En aquel tiempo dijo Jesús una parábola; el motivo era que estaba cerca de Jerusalén y se pensaban que el Reino de Dios iba a despuntar de un momento a otro. Dijo, pues: “Un hombre noble se marchó a un país lejano para conseguirse el título de rey, y volver después. Llamó a diez empleados suyos y les repartió diez onzas de oro, diciéndoles: “Negociad mientras vuelvo”.
Sus conciudadanos, que le aborrecían, enviaron tras de él una embajada para informar: “No queremos que él sea nuestro rey”. Cuando volvió con el título real, mandó llamar a los empleados a quienes había dado el dinero, para enterarse de lo que había ganado cada uno. El primero se presentó y dijo: “Señor, tu onza ha producido diez”. El le contestó: “Muy bien, eres un empleado cumplidor; como has sido fiel en una minucia, tendrás autoridad sobre diez ciudades”. El segundo llegó y dijo: “Tu onza, señor, ha producido cinco”. A ése le dijo también: “Pues toma tú el mando de cinco ciudades”. El otro llegó y dijo: “Señor, aquí está tu onza; la he tenido guardada en el pañuelo; te tenía miedo porque eres un hombre exigente, que reclamas lo que no prestas y siegas lo que no siembras”. El le contestó: “Por tu boca te condeno, empleado holgazán. ¿Conque sabías que soy exigente, que reclamo lo que no presto y siego lo que no siembro? Pues ¿por qué no pusiste mi dinero en el banco? Al volver yo, lo habría cobrado con los intereses”.

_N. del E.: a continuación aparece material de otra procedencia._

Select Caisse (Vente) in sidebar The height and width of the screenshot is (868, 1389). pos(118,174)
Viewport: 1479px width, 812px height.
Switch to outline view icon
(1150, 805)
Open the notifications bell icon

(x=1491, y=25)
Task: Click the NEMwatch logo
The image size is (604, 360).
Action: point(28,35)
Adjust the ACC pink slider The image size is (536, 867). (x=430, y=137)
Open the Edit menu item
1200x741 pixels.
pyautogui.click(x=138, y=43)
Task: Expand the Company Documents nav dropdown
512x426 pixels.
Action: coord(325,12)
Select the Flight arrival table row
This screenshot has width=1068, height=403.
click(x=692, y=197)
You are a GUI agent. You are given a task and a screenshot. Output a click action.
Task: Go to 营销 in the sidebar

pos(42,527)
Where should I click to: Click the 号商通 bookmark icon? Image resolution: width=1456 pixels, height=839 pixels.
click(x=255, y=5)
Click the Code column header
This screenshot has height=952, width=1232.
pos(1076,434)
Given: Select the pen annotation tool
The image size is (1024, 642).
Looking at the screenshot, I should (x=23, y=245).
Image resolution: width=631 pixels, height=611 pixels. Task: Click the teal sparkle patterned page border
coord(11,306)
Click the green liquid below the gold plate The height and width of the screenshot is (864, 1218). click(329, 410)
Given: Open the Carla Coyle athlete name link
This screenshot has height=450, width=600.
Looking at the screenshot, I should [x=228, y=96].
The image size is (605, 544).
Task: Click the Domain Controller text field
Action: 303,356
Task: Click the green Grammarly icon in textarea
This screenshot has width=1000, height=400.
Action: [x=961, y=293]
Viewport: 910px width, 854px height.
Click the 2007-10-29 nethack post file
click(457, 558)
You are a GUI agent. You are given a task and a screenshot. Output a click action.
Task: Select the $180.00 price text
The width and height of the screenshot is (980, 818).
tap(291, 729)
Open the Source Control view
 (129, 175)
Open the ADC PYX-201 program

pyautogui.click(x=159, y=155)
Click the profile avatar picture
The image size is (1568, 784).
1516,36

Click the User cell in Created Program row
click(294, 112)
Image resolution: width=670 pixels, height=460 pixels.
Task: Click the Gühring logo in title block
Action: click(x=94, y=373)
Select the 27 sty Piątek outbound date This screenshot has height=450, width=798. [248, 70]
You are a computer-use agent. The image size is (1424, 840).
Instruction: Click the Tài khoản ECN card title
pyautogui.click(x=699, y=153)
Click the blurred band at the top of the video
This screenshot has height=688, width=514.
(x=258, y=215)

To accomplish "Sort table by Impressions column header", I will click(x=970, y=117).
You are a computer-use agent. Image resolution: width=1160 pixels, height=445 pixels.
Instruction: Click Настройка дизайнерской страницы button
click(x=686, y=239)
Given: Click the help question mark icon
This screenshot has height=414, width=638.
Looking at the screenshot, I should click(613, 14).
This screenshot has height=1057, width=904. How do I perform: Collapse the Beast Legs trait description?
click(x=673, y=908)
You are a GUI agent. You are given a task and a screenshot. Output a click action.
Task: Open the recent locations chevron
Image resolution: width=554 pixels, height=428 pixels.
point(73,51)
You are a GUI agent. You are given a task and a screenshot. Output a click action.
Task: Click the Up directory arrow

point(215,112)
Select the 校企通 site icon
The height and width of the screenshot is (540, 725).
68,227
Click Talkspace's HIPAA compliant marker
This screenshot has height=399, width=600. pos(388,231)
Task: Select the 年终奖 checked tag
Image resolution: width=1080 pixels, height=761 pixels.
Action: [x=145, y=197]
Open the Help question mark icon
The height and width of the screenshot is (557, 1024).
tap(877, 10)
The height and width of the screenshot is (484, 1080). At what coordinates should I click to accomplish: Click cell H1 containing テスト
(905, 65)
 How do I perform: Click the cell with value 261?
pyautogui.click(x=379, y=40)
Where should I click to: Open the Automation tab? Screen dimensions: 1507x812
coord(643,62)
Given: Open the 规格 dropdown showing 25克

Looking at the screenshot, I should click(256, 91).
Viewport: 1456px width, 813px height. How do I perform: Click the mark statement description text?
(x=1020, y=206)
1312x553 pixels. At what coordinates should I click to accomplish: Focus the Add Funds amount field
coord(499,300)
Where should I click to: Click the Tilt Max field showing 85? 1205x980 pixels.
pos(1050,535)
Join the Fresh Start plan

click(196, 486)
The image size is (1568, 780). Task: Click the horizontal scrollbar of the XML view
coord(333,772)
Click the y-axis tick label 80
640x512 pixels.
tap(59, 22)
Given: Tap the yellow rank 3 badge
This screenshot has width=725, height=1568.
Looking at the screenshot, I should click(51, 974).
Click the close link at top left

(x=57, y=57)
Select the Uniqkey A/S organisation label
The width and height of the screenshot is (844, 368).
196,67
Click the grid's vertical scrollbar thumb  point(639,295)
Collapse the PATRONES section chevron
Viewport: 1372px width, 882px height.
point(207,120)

Entonces dijo a los presentes: “Quitadle a éste la onza y dádsela al que tiene diez”. Le replicaron: “Señor, si ya tiene diez onzas”. Os digo: “Al que tiene se le dará, pero al que no tiene, se le quitará hasta lo que tiene. Y a esos enemigos míos que no me querían por rey, traedlos acá y degolladlos en mi presencia””. Dicho esto, echó a andar delante de ellos, subiendo hacia Jerusalén.